Nicholson: Taliban Transitioning to a Criminal, Drug-Focused Insurgency


US Army Gen. John Nicholson, commander of US Forces-Afghanistan, briefs reporters via a video feed on Nov. 28, 2017. Screenshot of DVIDS video.

Three days of intense airstrikes on Taliban drug-making and financial facilities took out up to $10 million of the group’s funding, part of a shift on airstrike targeting, the top US officer in Afghanistan said Tuesday.

The Taliban has evolved into a “criminal/narco insurgency” in Afghanistan, focused on fighting to defend its “revenue streams,” US Army Gen. John Nicholson, commander of US Forces-Afghanistan, said during a Tuesday briefing.
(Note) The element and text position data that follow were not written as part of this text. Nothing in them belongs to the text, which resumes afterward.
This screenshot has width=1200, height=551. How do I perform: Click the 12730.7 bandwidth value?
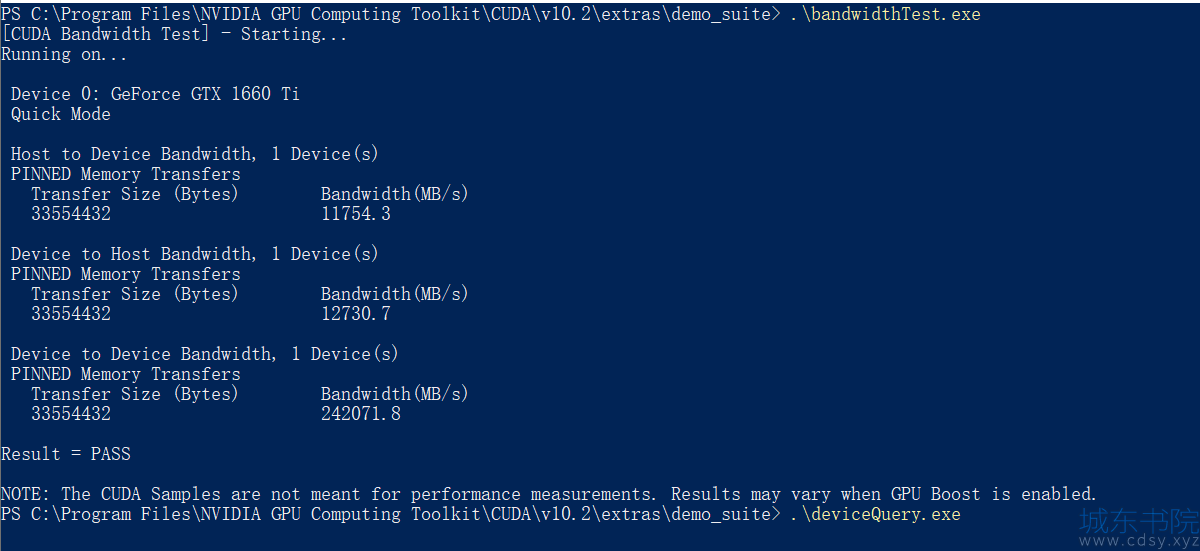(356, 314)
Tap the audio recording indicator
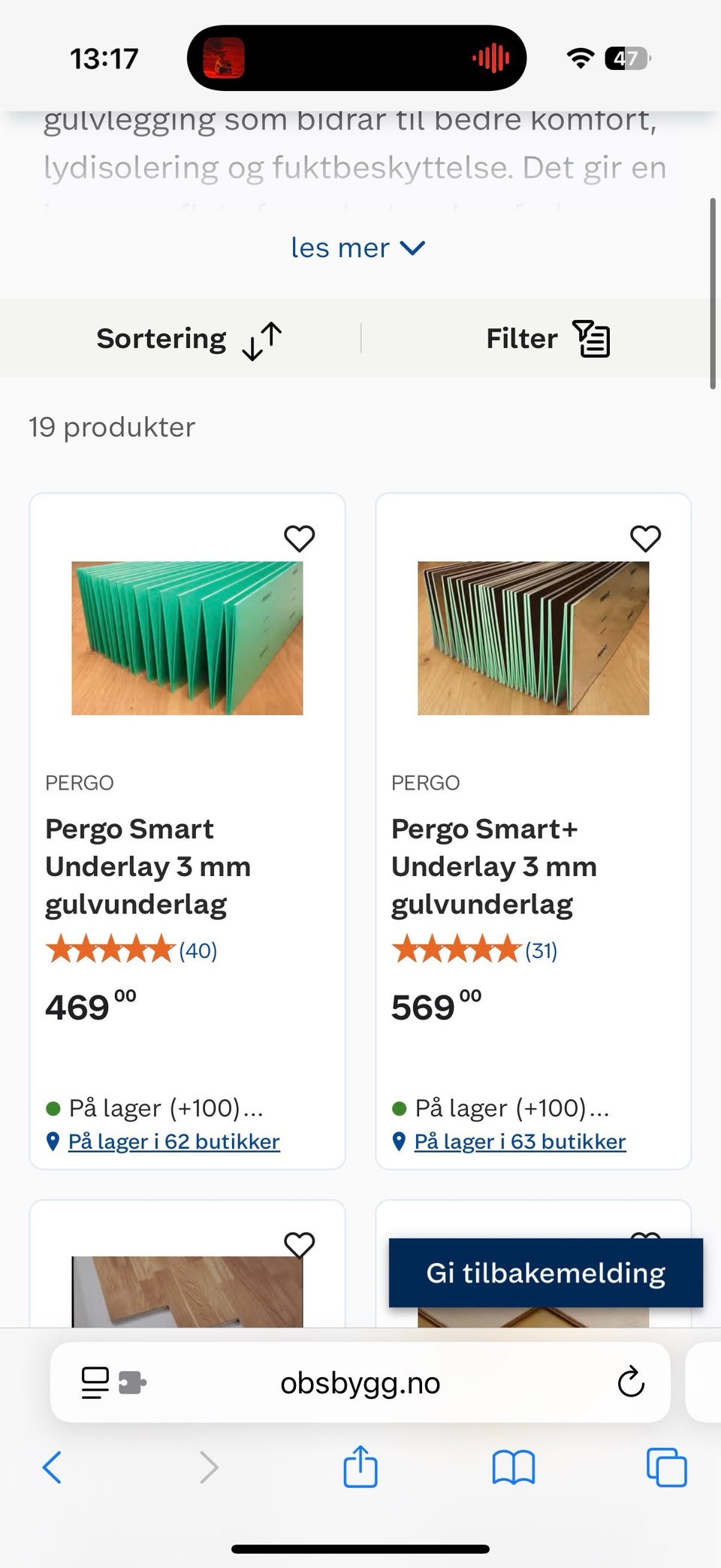 pos(490,58)
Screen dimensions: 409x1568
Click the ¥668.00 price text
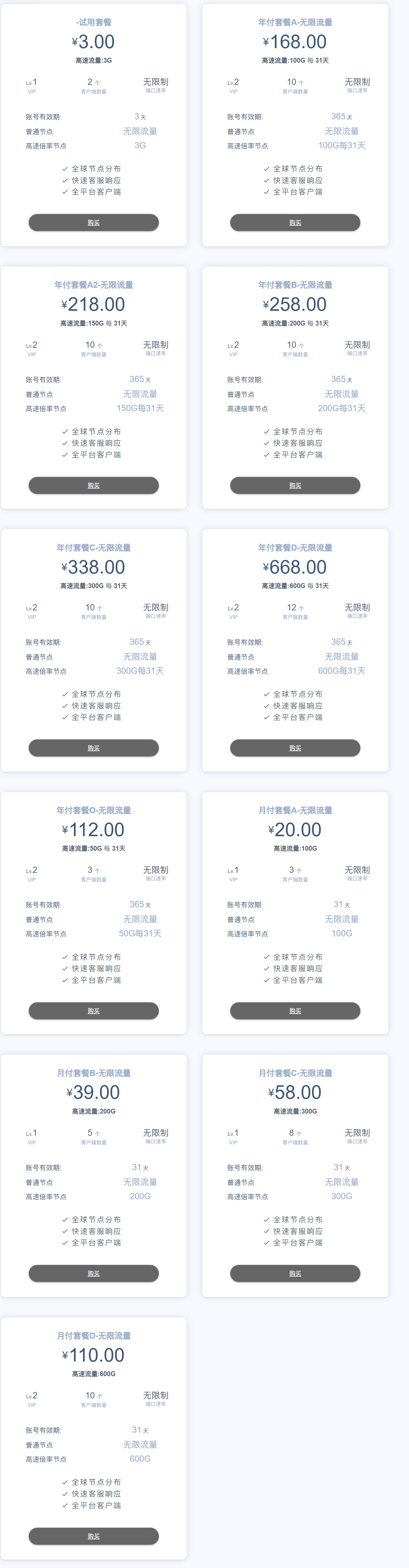295,567
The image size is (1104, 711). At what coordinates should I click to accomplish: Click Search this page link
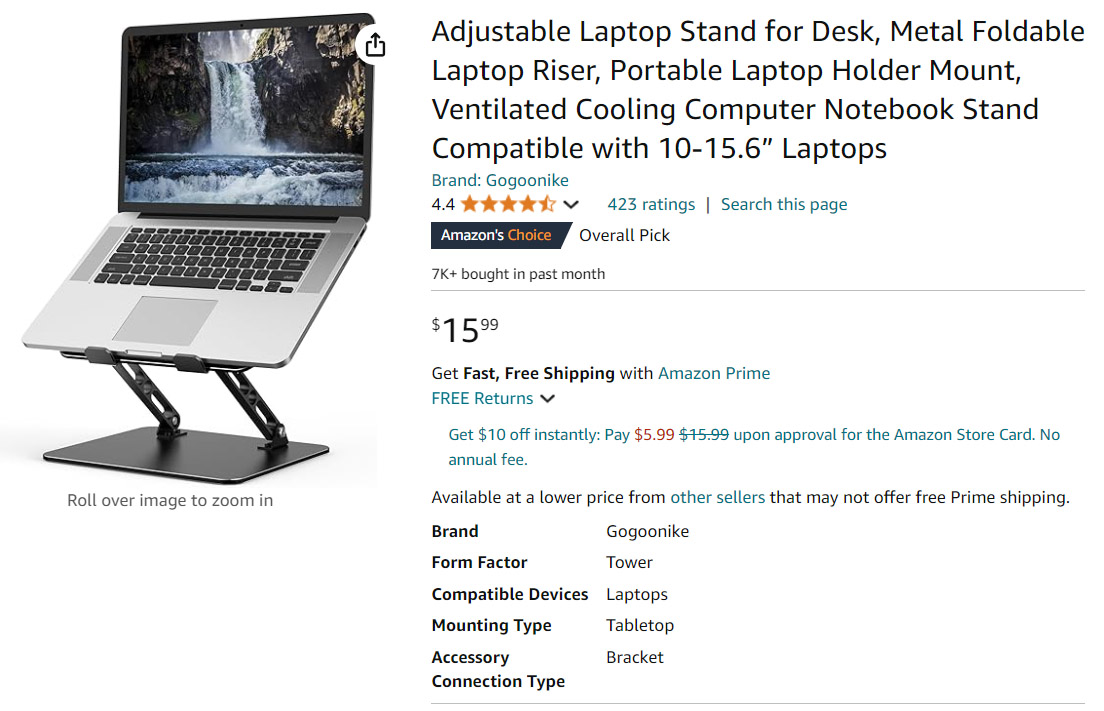tap(784, 204)
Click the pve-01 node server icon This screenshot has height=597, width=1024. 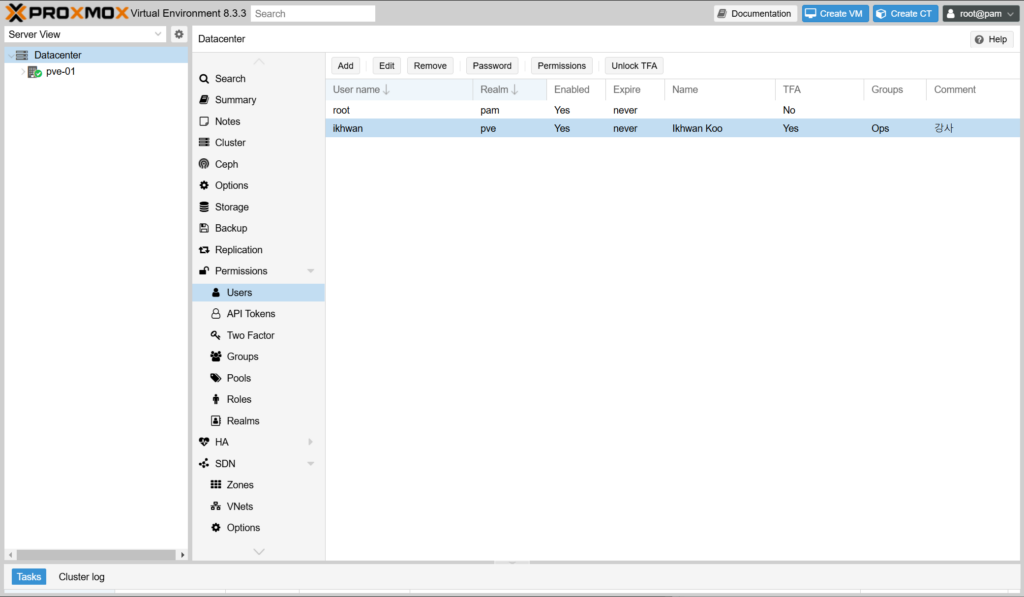(x=34, y=72)
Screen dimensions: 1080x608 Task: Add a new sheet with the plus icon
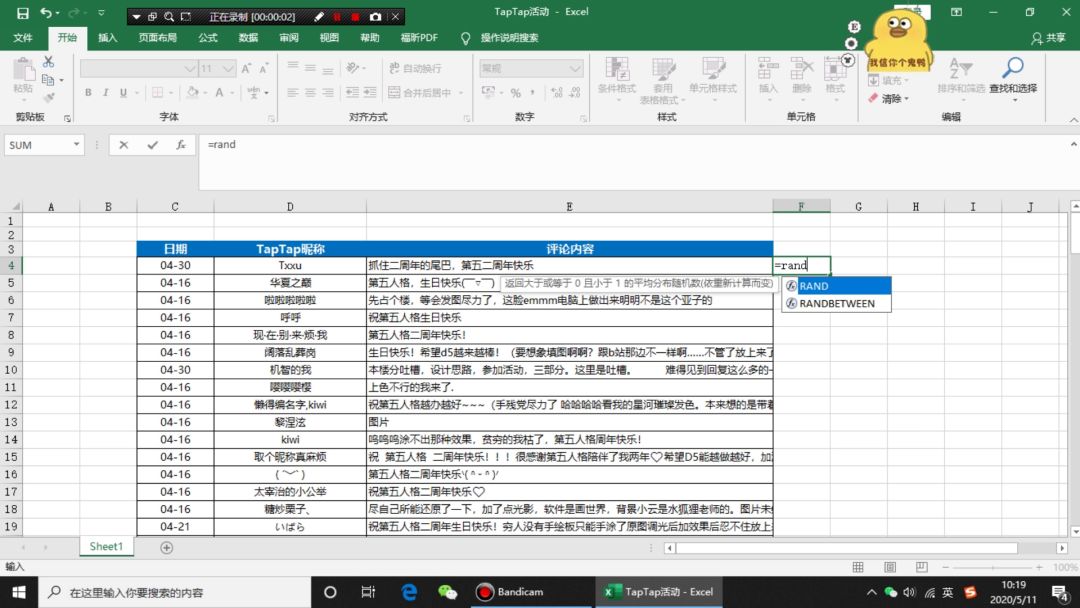[x=167, y=547]

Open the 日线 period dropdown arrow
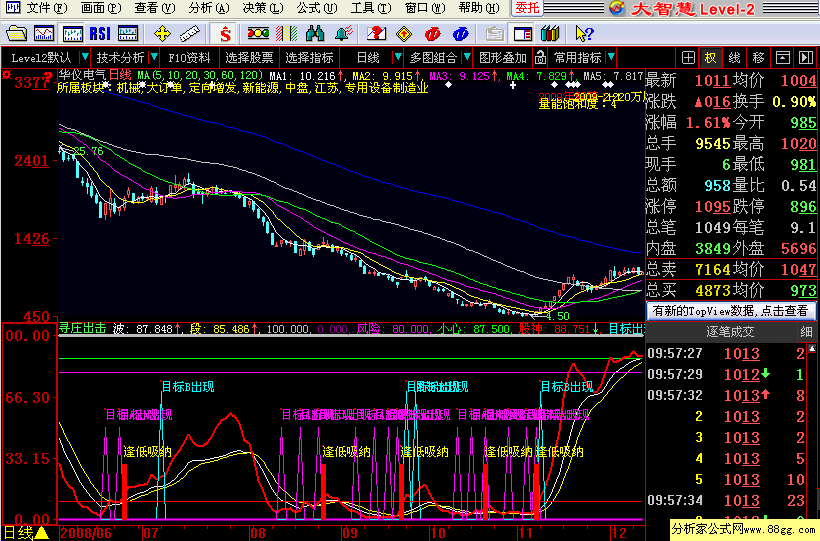click(x=398, y=57)
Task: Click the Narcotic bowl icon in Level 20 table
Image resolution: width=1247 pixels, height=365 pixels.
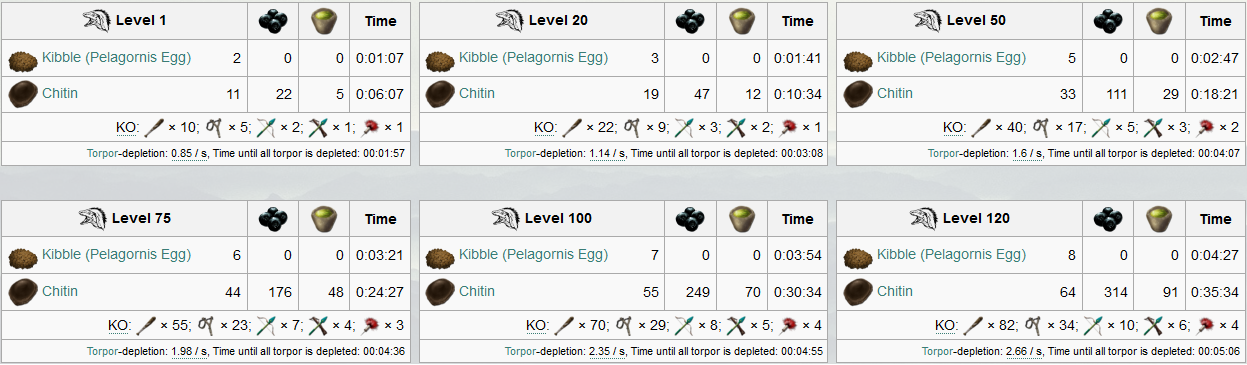Action: 741,21

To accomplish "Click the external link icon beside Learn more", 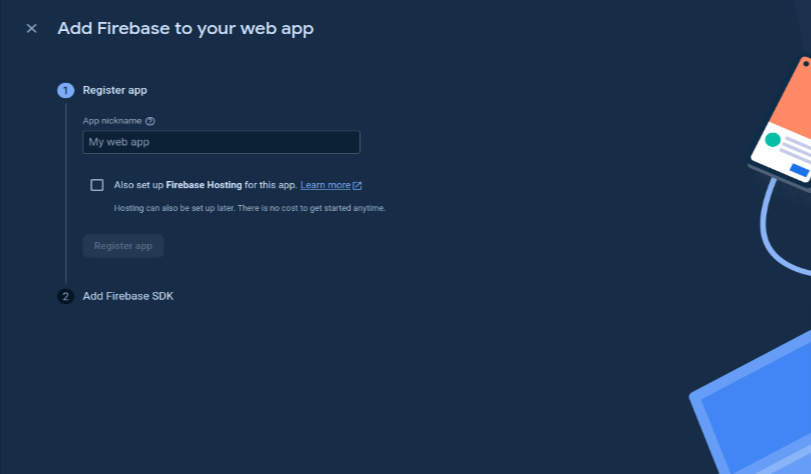I will pyautogui.click(x=357, y=185).
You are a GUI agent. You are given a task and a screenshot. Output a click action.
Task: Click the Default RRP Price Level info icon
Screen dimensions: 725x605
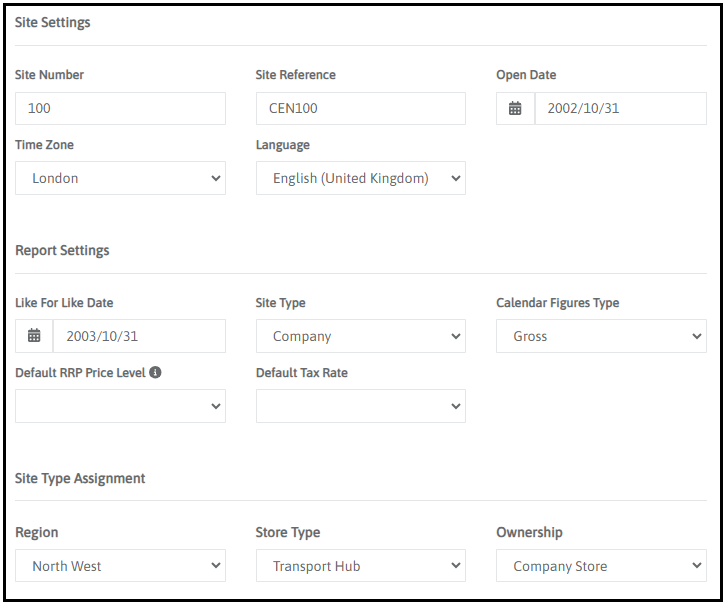[x=155, y=373]
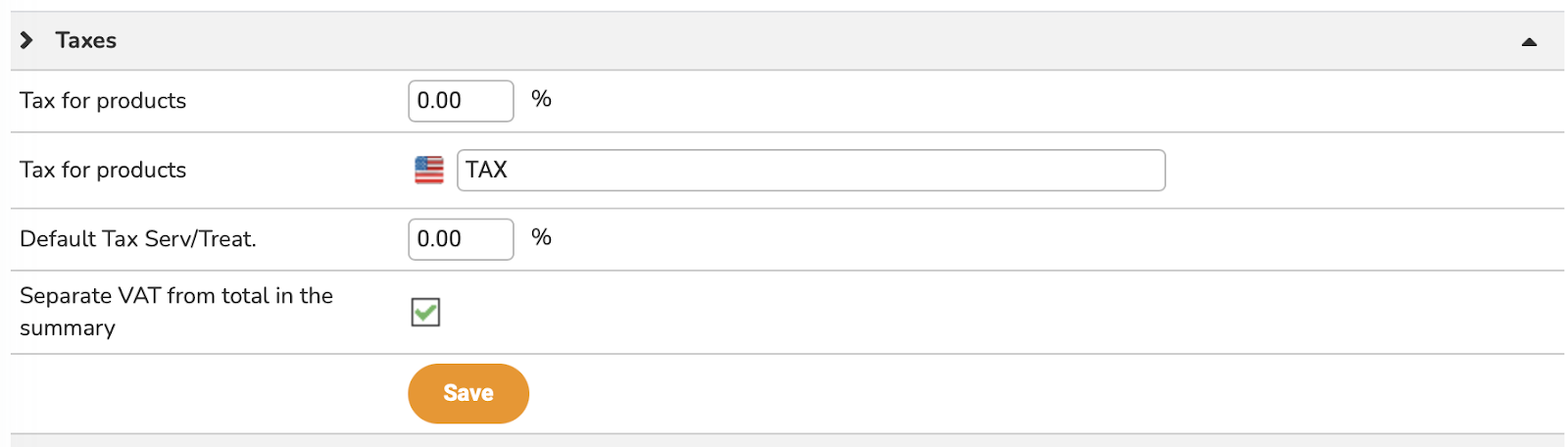Click the green checkmark in the VAT checkbox

tap(425, 313)
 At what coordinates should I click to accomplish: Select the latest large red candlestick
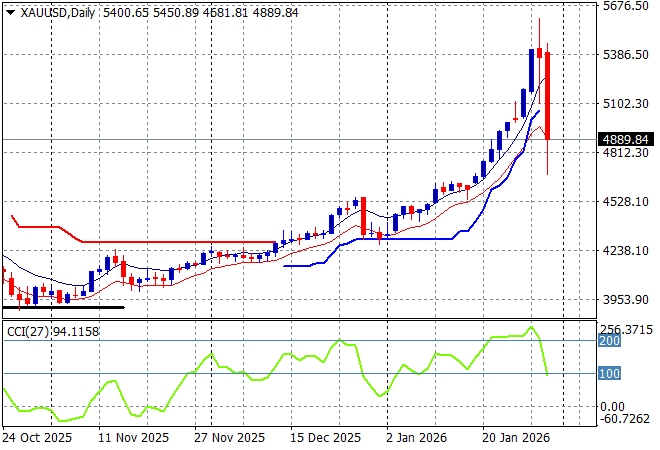548,95
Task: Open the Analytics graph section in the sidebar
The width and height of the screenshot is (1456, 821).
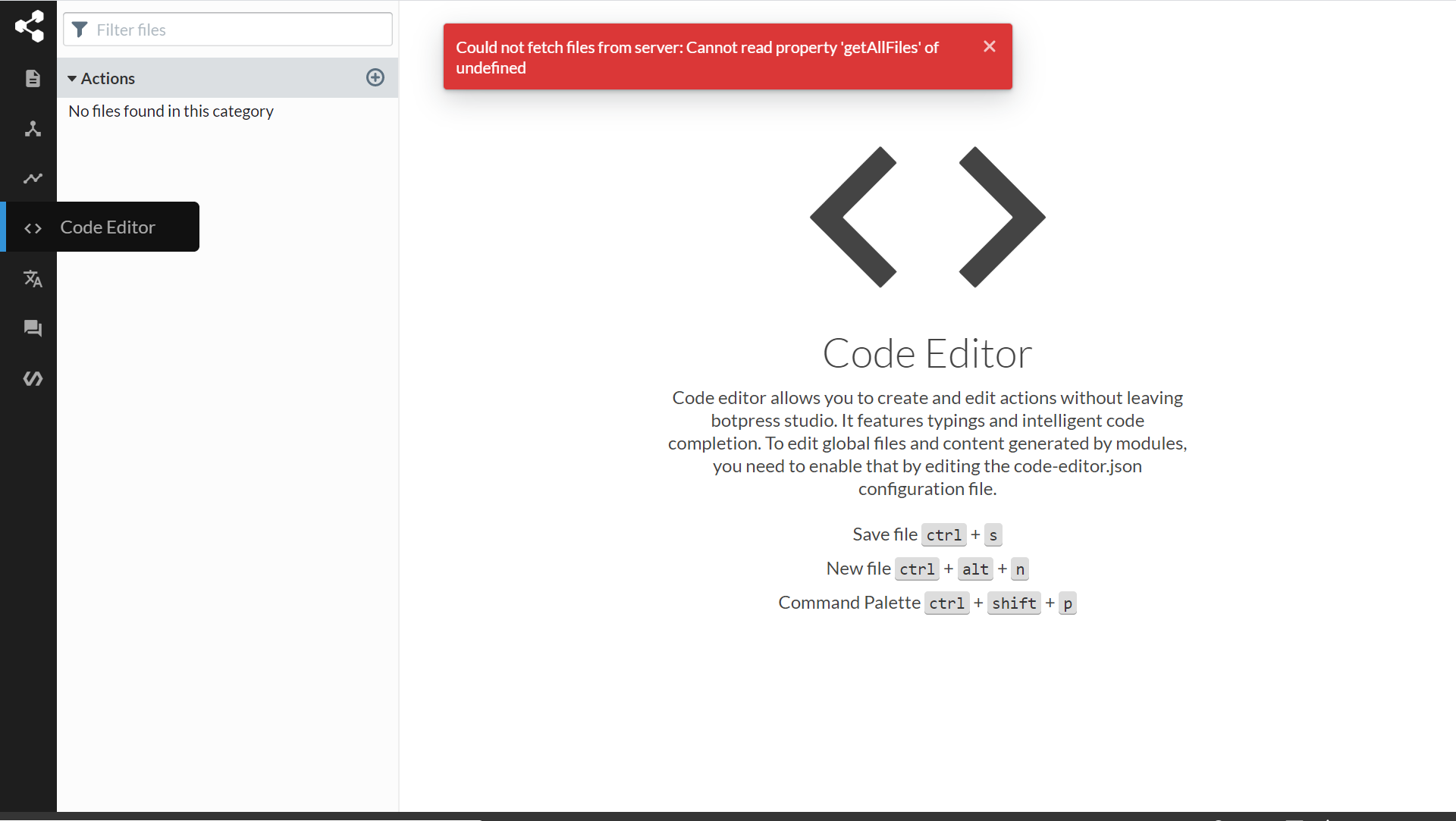Action: [x=33, y=178]
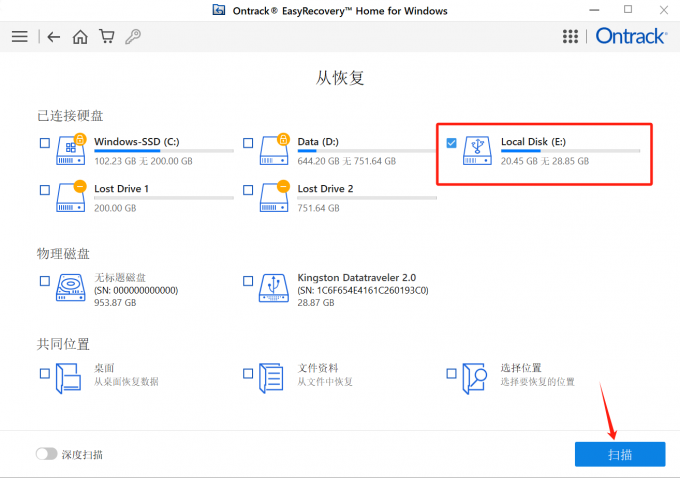
Task: Click the untitled physical disk icon
Action: 71,287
“They have increasingly lost whatever ideological anchor they once had,” Nicholson said. “They fight to preserve and expand their sources of revenue. This includes narcotics trafficking, illegal mining, taxing people throughout Afghanistan, kidnapping, and murder-for-hire: all criminal endeavors.”

In response, US forces conducted three days of airstrikes, including B-52 and F-22 missions, hitting opium production facilities in Helmand Province. These strikes, coupled with efforts by the Afghan 215th Corps, took away between $7 million and $10 million.

“These strikes were just the first step in attacking the Taliban’s financial engine, and they will continue,” Nicholson said.

So far this year, US forces have tripled the number of air-delivered munitions dropped on Taliban and ISIS targets in Afghanistan. That number will increase as more aircraft are shifted away from Iraq and Syria, Nicholson said.

The Taliban still has a strong hold on territory and the population inside Afghanistan. Sixty-four percent of the country is controlled by the Afghan central government, with 12 percent controlled by the Taliban, and 24 percent of the population lives in contested areas, Nicholson said.